■ AUFGABE 1 ■
Wovon ist laut dem Text über das Menschenbild der Politik dieses Menschenbild im Kern geprägt?
■ AUFGABE 2 ■
Gib den Text über das Menschenbild der Politik wörtlich wieder, beginnend mit „Reinhard K. Sprenger“ und weiter bis einschließlich „ehemals auch nationalsozialistische.“.
■ AUFGABE 3 ■
Führe den Text über das Menschenbild der Politik im Anschluss an seinen letzten Satz weiter.

■ TEXTAUSZUG ■
Reinhard K. Sprenger sagt es unverblümt: Das Menschenbild das der aktuellen Politik zugrunde liegt, ist im Kern von „Verachtung“ geprägt. Der Staat respektiert kaum mehr das Wollen des Bürgers, sondern will selbst etwas. Er ruft dem Bürger zu: „Ich weiß, was für dich gut ist!“ Er hat eine Idee vom guten Leben und will sie durchsetzen. Dieser Gesellschaftsentwurf basiert also nicht auf Menschen, wie sie sind, sondern wie sie sein sollten. Das haben sowohl christliche wie sozialistische Strömungen gemeinsam. Und ehemals auch nationalsozialistische.

Datensätze zur Elementsuche:
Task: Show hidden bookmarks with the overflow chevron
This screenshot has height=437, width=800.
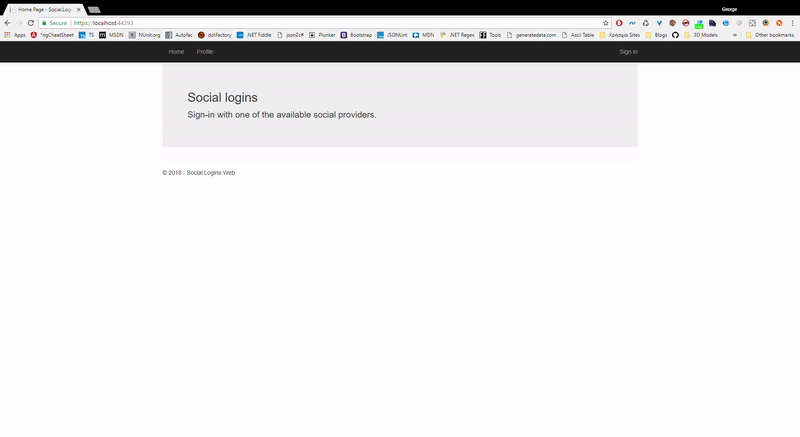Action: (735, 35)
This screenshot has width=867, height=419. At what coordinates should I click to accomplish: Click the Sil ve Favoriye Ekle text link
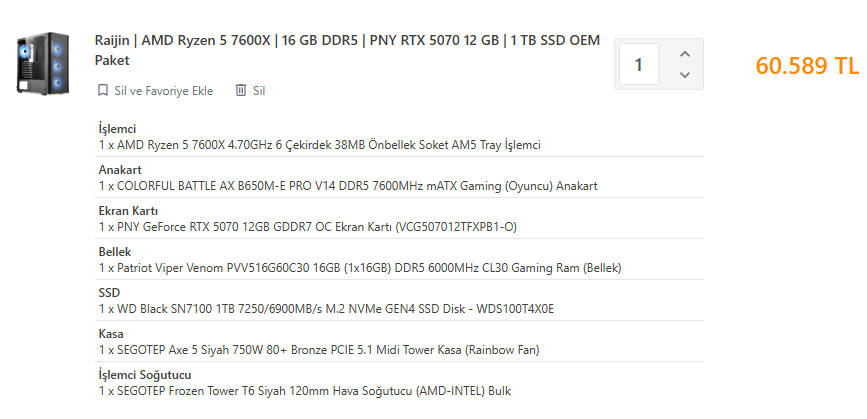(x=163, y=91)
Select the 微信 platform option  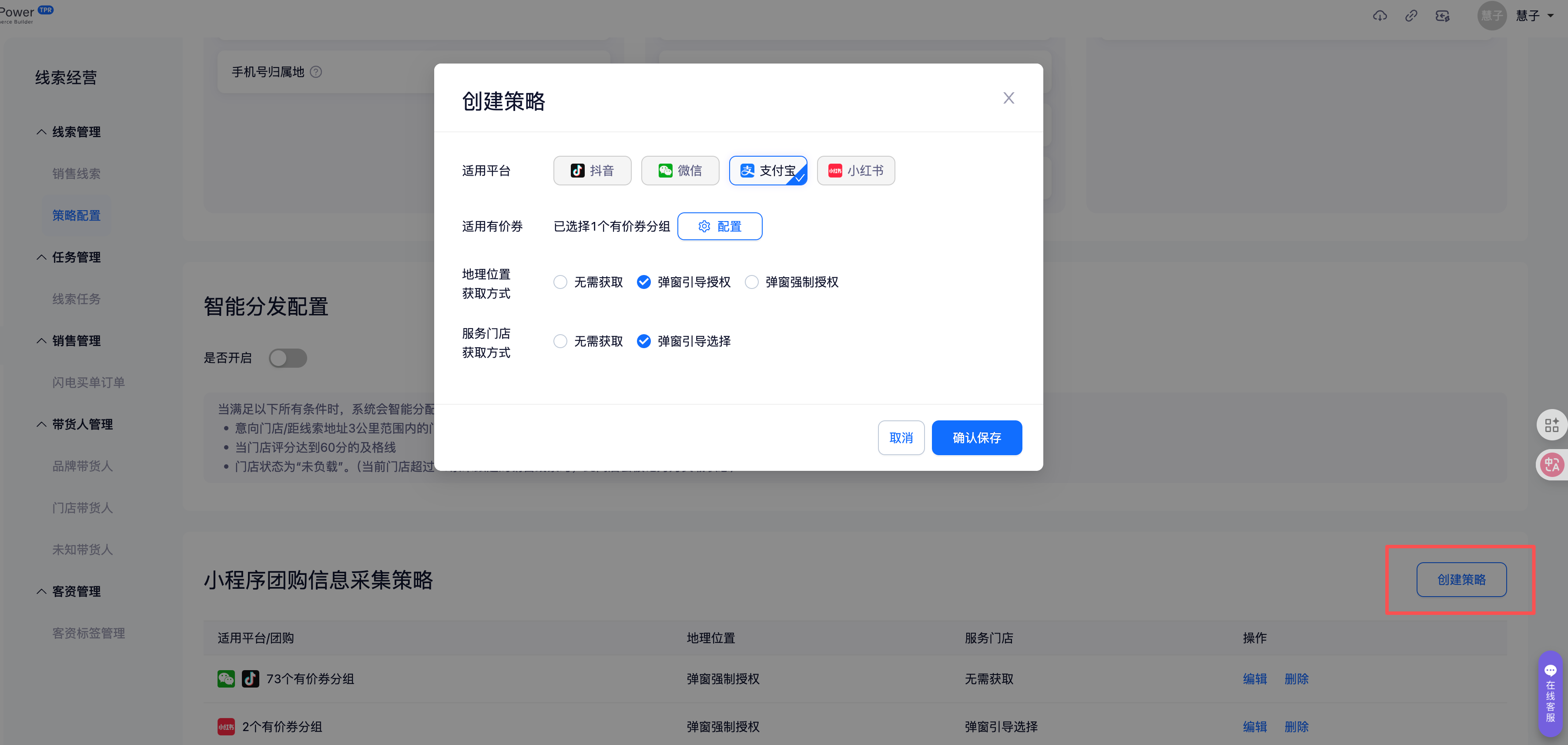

...

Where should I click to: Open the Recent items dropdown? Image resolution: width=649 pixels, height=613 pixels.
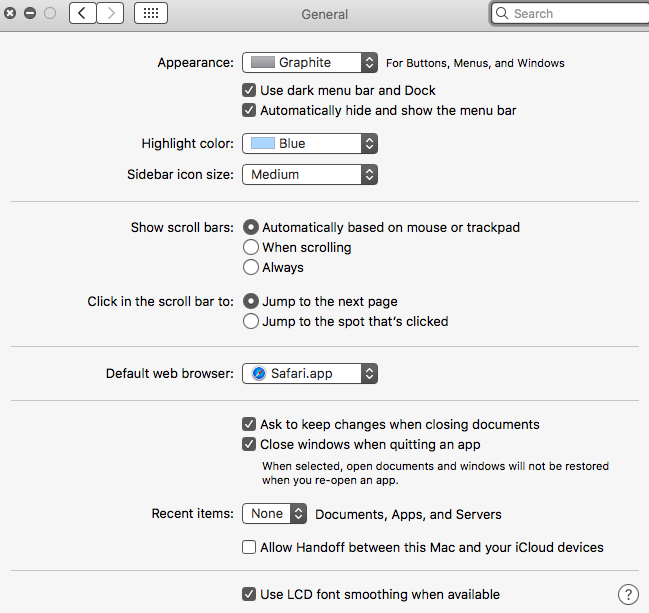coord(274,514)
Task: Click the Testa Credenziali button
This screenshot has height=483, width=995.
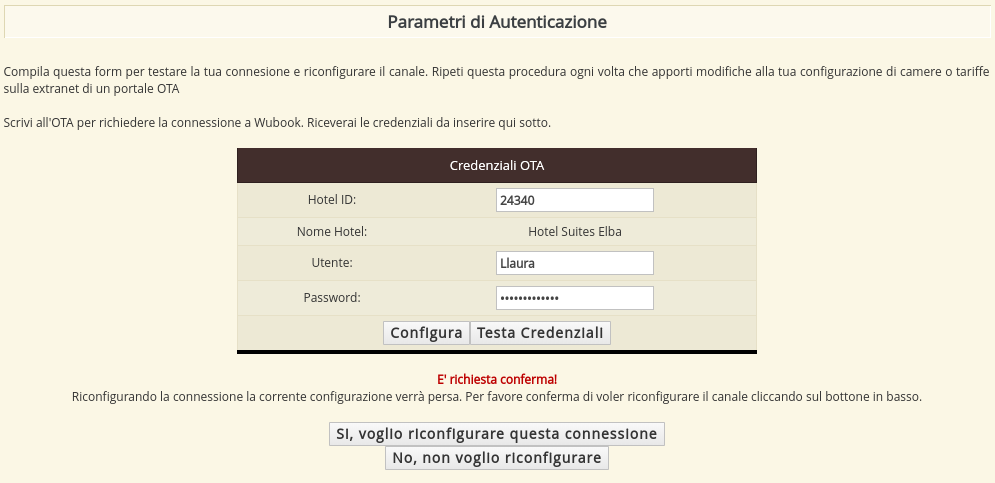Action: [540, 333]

■ ERWARTETE ANTWORT 1 ■
Von „Verachtung“.

■ ERWARTETE ANTWORT 2 ■
Reinhard K. Sprenger sagt es unverblümt: Das Menschenbild das der aktuellen Politik zugrunde liegt, ist im Kern von „Verachtung“ geprägt. Der Staat respektiert kaum mehr das Wollen des Bürgers, sondern will selbst etwas. Er ruft dem Bürger zu: „Ich weiß, was für dich gut ist!“ Er hat eine Idee vom guten Leben und will sie durchsetzen. Dieser Gesellschaftsentwurf basiert also nicht auf Menschen, wie sie sind, sondern wie sie sein sollten. Das haben sowohl christliche wie sozialistische Strömungen gemeinsam. Und ehemals auch nationalsozialistische.

■ ERWARTETE ANTWORT 3 ■
Der Vergleich ähnelt einem Selbstmord

In Wohlstandsgesellschaften werden die Menschen nicht zufriedener, sondern unzufriedener. Und zwar exponentiell. Reinhard K. Sprenger erläutert: „Eine Dialektik: Je größer der allgemeine Wohlstand ist, desto relativer wird der individuelle; je besser sich alle fühlen, desto schlechter fühlt sich der Einzelne. Solange er nicht ganz oben ist.“ Warum ist das so? Weil der Mensch sich gerne mit anderen vergleicht. Der Vergleich ähnelt jedoch einem Selbstmord. Zudem ist es geradezu masochistisch, anderen Macht über das eigene Glücksempfinden zu geben.

Viele Menschen fürchten sich vor der Freiheit. Das hat sicherlich mehrere Gründe. Reinhard K. Sprenger stellt fest: „Die Menschen hätten zwar gerne Freiheiten, aber die damit verbundene Verantwortung möchten sie lieber abschieben. Im Grunde läuft es auf den Wunsch hinaus, alles tun zu können, aber den Preis nicht zahlen zu müssen.“ Der ist aber immer fällig, egal welche Entscheidung man trifft. Auch wenn man nicht entscheidet, was ja auch eine Entscheidung ist.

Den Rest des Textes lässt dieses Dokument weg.